‘[Cavemen] were in total empathy with the animals. They depicted the animals as if they knew them. They spoke the language. We don’t understand that anymore; we don’t know it’ - Miquel Barceló
With its intricate fossilised surface stretching four metres in width, Cap de Boc Marinat (2005) is a monumental work that exemplifies Miquel Barceló’s tactile, organic painterly language. In the artist’s native Catalan, the title translates to ‘marinated head of a goat’, referring to the goat skull in the upper right-hand quarter of the composition. Across the rest of the canvas, Barceló conjures a primordial soup of plant and animal remains: traces of a biological ecosystem, preserved – or, indeed, ‘marinated’ – in paint. Confronting the viewer like a geological cross-section, or a piece of prehistoric cave art, the work captures the artist’s fascination with nature and decomposition, as well as his experimental approach to painterly textures and materials. Coming to prominence with the seminal works inspired by his travels to Africa in the late 1980s, along with the celebrated ‘bull fight’ paintings initiated several years later, Barceló developed a raw, visceral mixed media language that combined thick, near-sculptural swathes of pigment with fragments of living matter. Describing himself as a ‘baker’, the artist frequently likened painting to cooking, and was enthralled by the way in which natural and manmade substances metamorphosed in the process of art-making. Works such as the present take on the quality of still-lifes, their ephemeral subjects poised between states. Indeed, the goat head – a recurring motif for Barceló – invites comparison with the artist’s Spanish forebear Pablo Picasso, who depicted the animal’s skull in a number of his own nature morte compositions.

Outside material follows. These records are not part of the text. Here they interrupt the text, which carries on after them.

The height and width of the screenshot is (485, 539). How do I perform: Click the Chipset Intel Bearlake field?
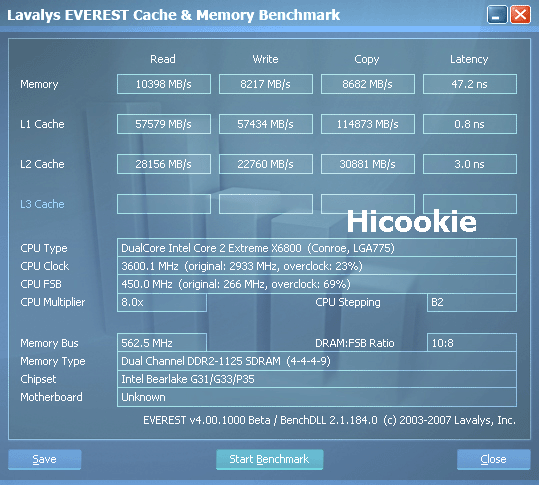click(317, 379)
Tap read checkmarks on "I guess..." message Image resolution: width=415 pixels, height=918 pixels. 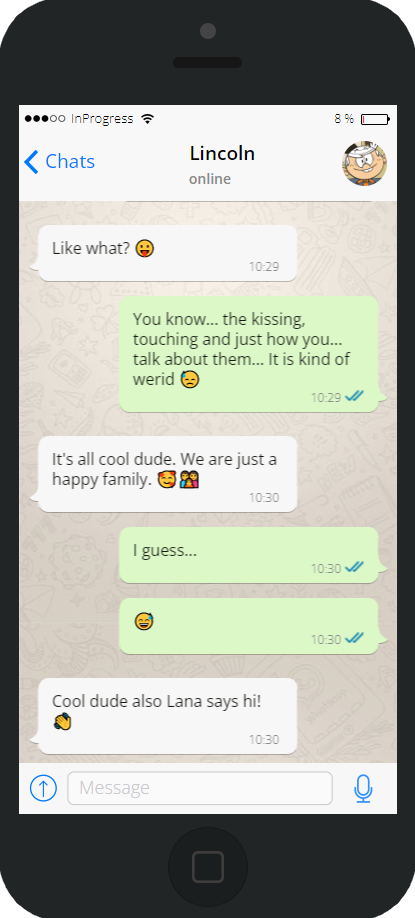coord(354,567)
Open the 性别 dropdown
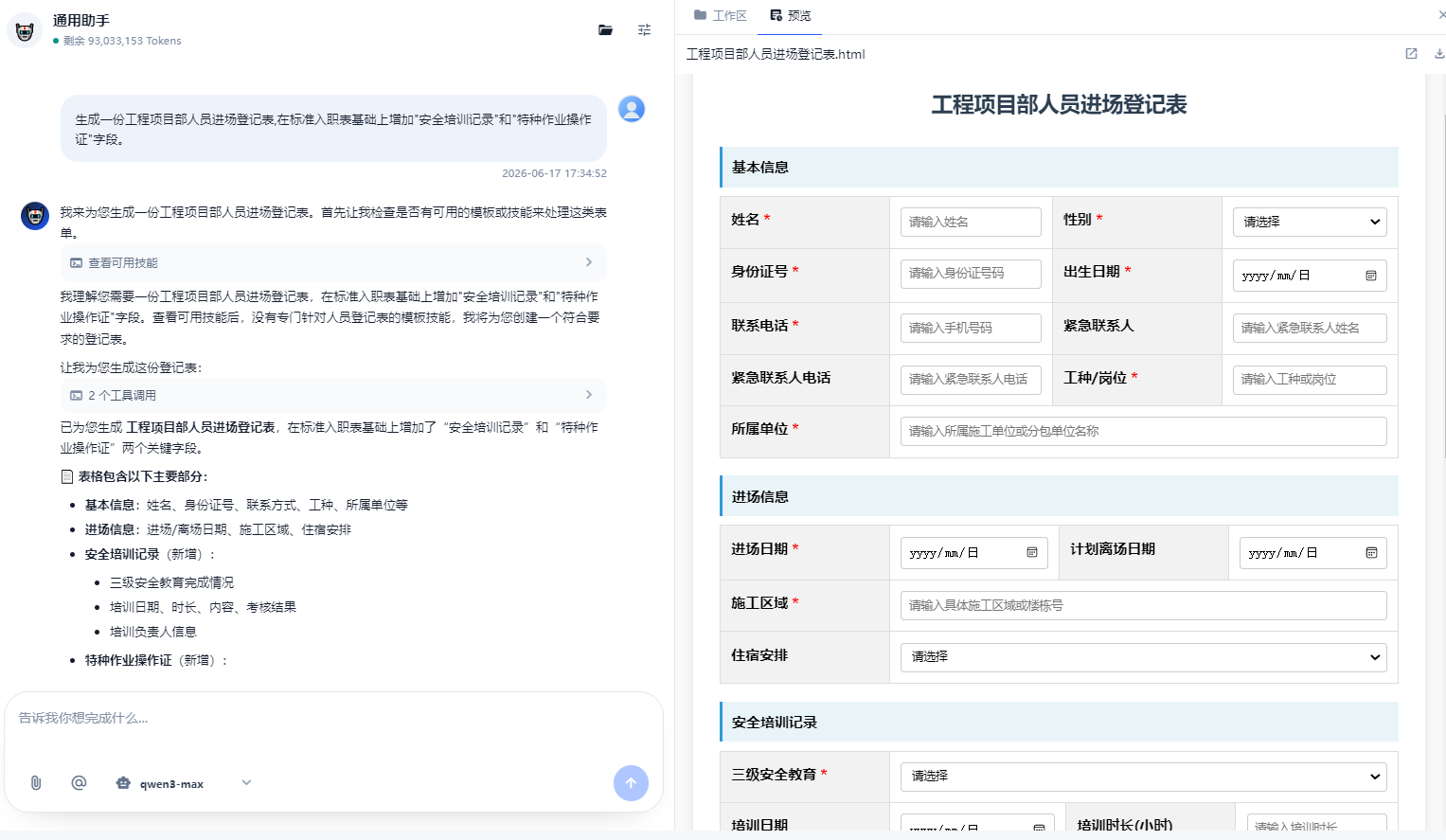The width and height of the screenshot is (1446, 840). point(1310,222)
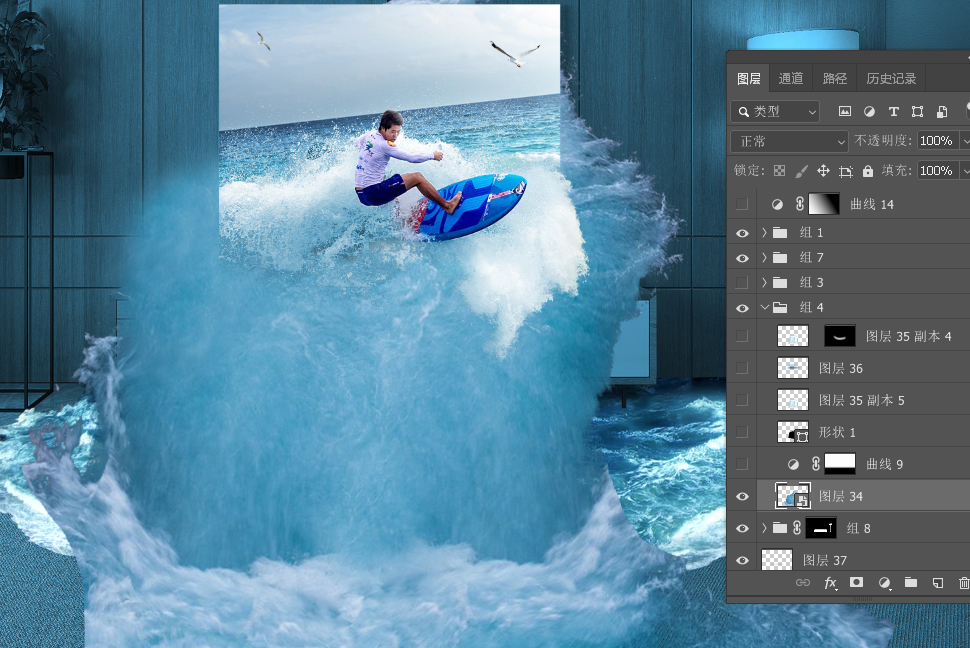Create a new adjustment layer
Viewport: 970px width, 648px height.
tap(884, 583)
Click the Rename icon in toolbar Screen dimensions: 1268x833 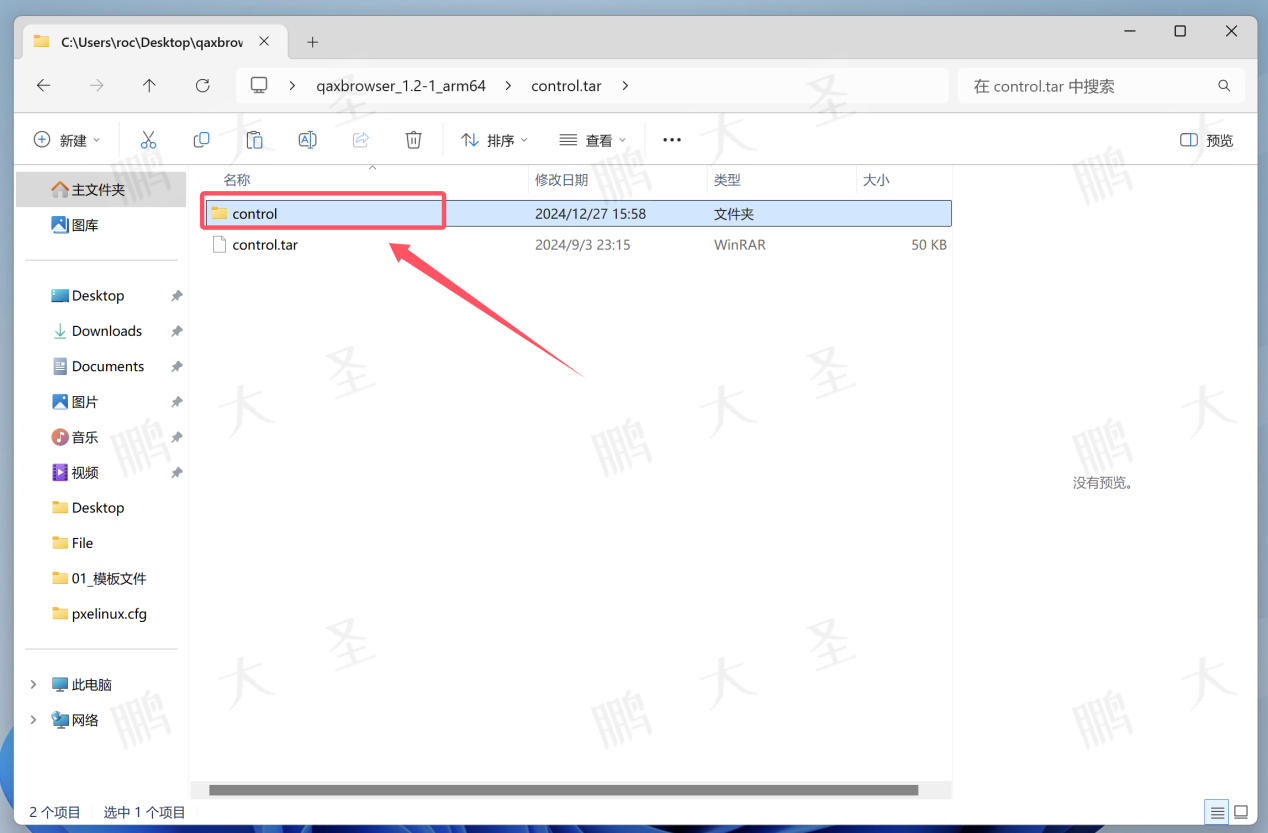pyautogui.click(x=307, y=140)
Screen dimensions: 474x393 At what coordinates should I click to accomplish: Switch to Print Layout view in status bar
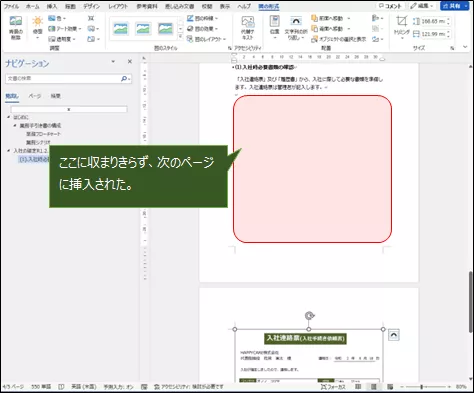(x=374, y=387)
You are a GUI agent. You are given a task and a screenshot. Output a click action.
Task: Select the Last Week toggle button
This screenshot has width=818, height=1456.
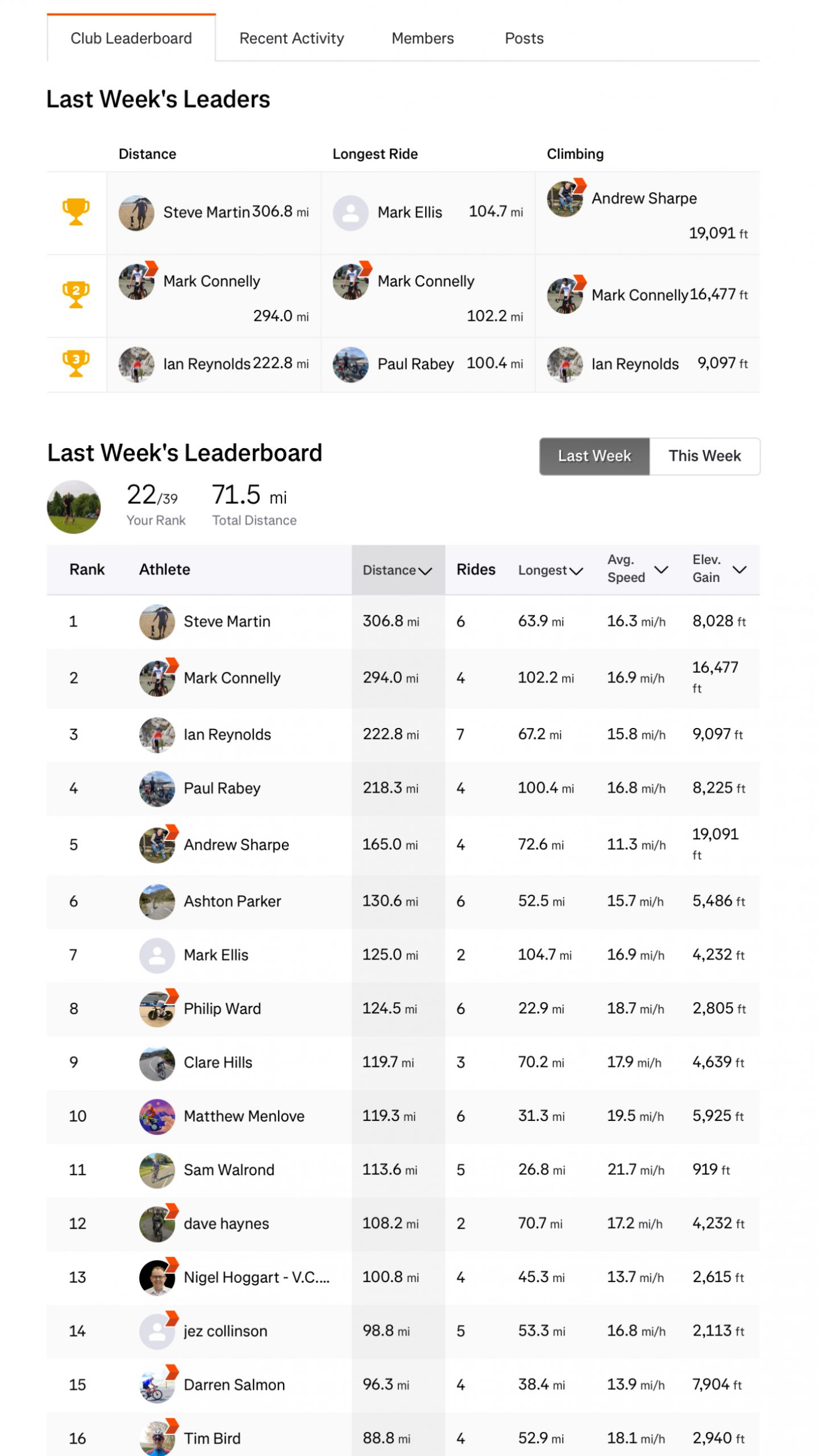[594, 456]
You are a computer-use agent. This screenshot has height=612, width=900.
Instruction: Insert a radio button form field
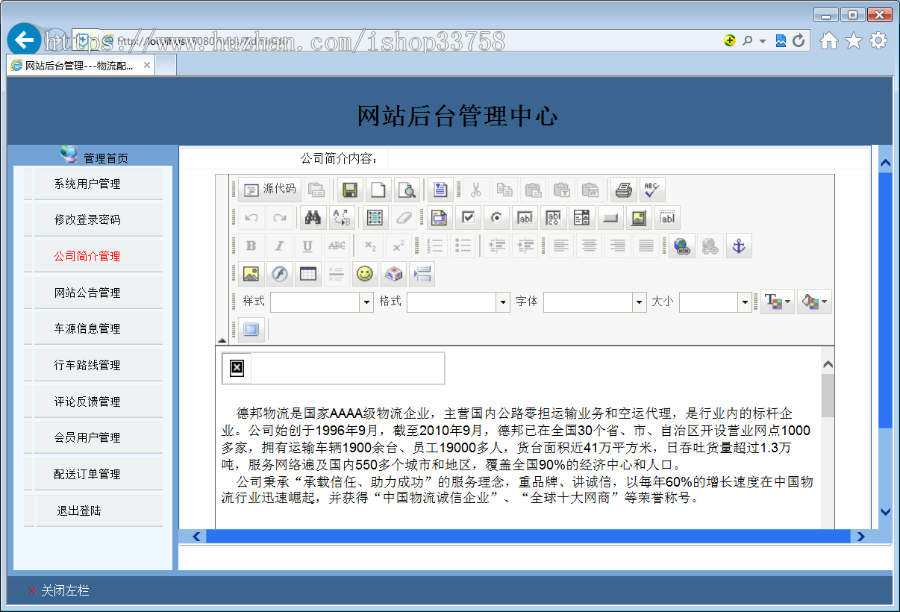pyautogui.click(x=495, y=217)
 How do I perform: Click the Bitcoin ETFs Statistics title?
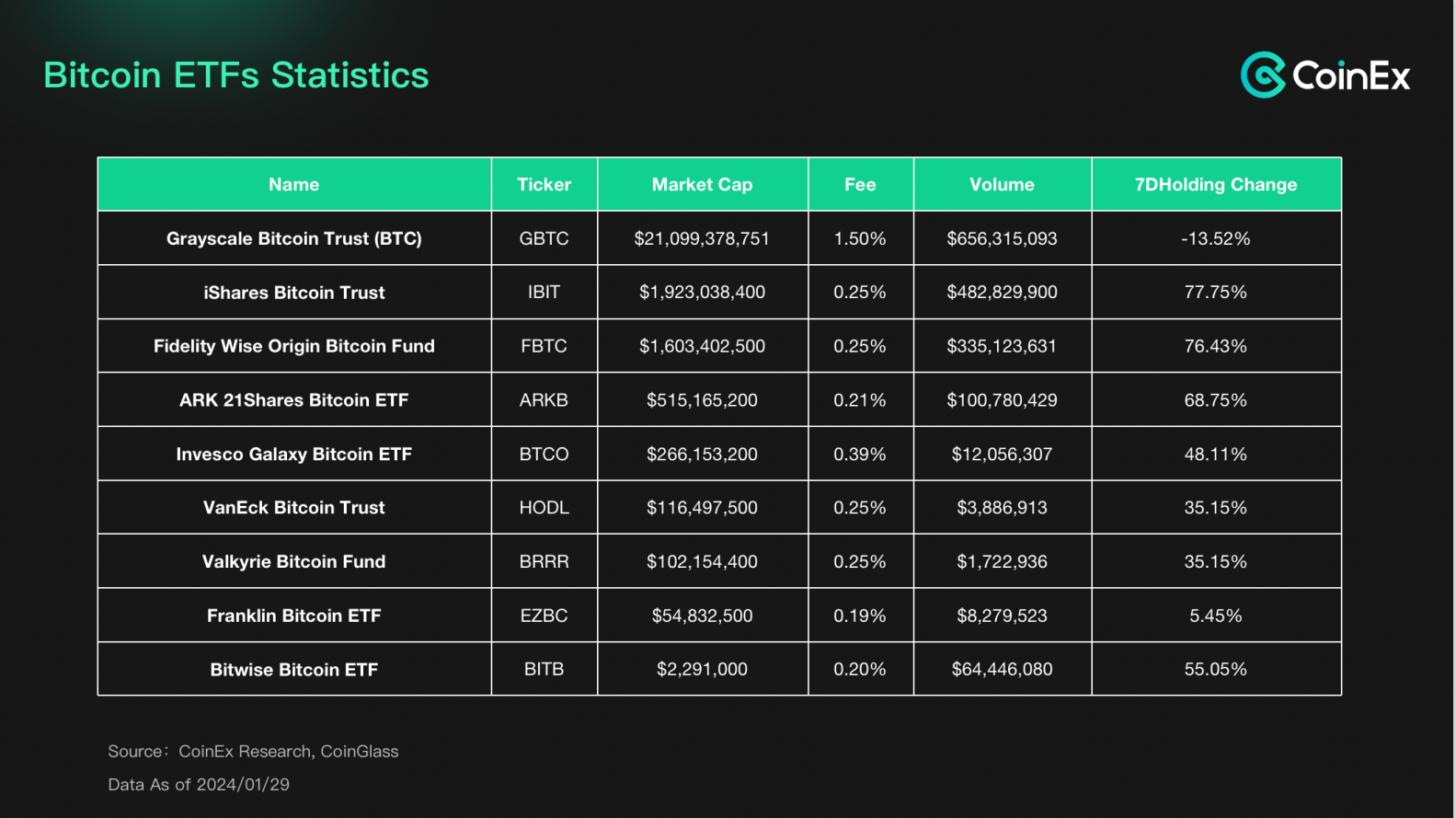236,75
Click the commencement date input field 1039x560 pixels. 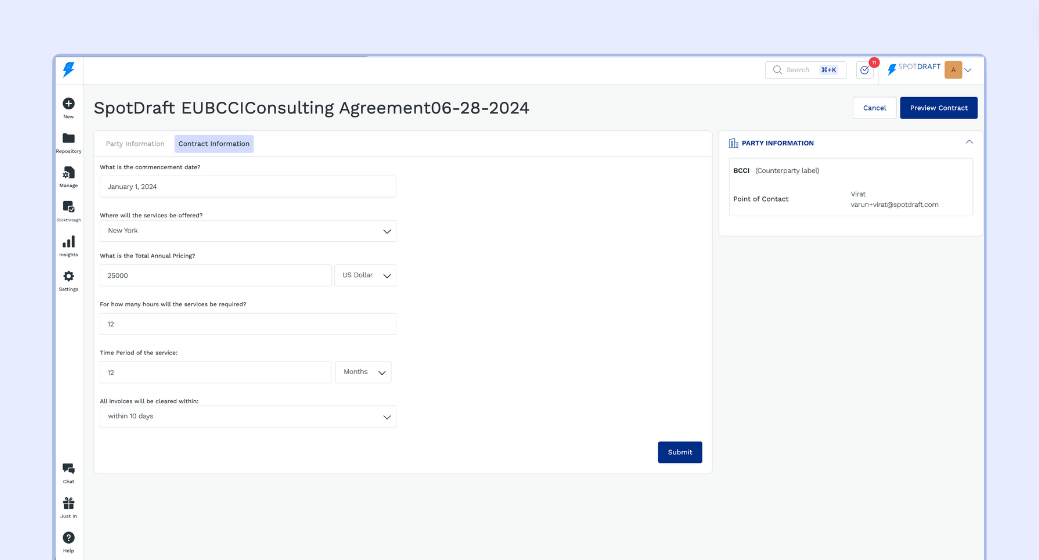click(x=248, y=187)
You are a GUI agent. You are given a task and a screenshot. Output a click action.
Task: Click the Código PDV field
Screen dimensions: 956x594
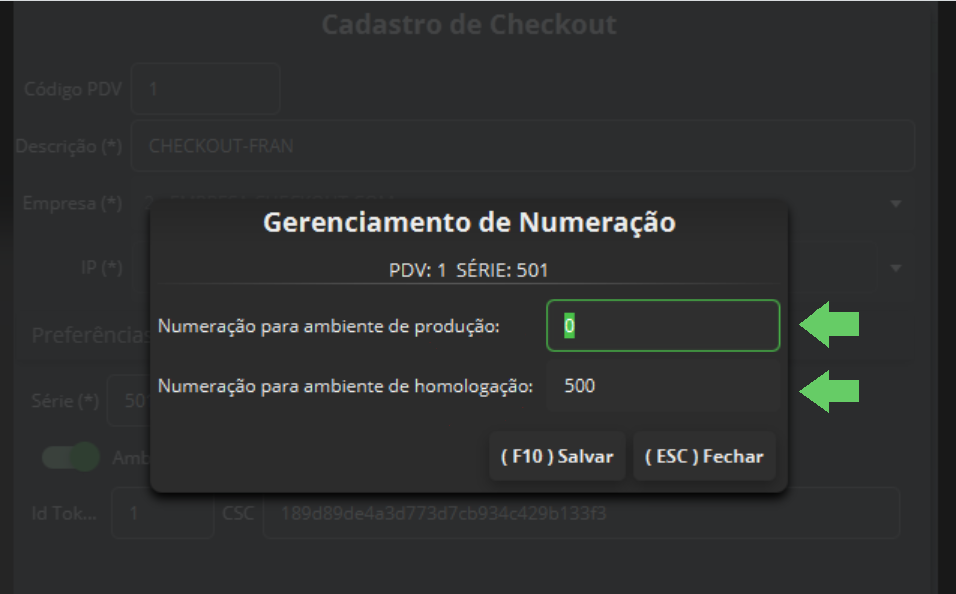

Barceló found early inspiration in the work of Jean Dubuffet during a visit to Paris in 1974 – his first trip outside General Franco’s Spain – as well as the transcendental canvases of the Abstract Expressionists, and the paintings of Rembrandt and Velàzquez. Elsewhere, he was deeply influenced by the mystical concerns of fellow Catalan artists Joan Miró and Antoni Tàpies, and by the vast mixed media canvases of Anselm Kiefer, which similarly infused their base materials with a sense of mythic and symbolic potency. During the late 1970s, Barceló participated in the conceptual collective ‘Taller Llunàtic’, who frequently addressed environmental issues, and began to create experimental works that explored the decay of live matter. Over the years he would incorporate a variety of unusual substances into his works, including insects, sand, marine algae, shells and food. In conjunction with these investigations, Barceló travelled widely, finding inspiration in the dunes of the Sahara Desert, the rocky mountainscapes of the Himalayas and the play of light upon the ocean surrounding his home in Mallorca. Indeed, the present work’s sparkling blue and white palette may be said to evoke his sublime seascapes of the same period – a notion that would seem to lend new meaning to the word ‘marinated’. With its fleeting signs of life swimming before our eyes, it represents a grand hymn to the majesty and mystery of existence.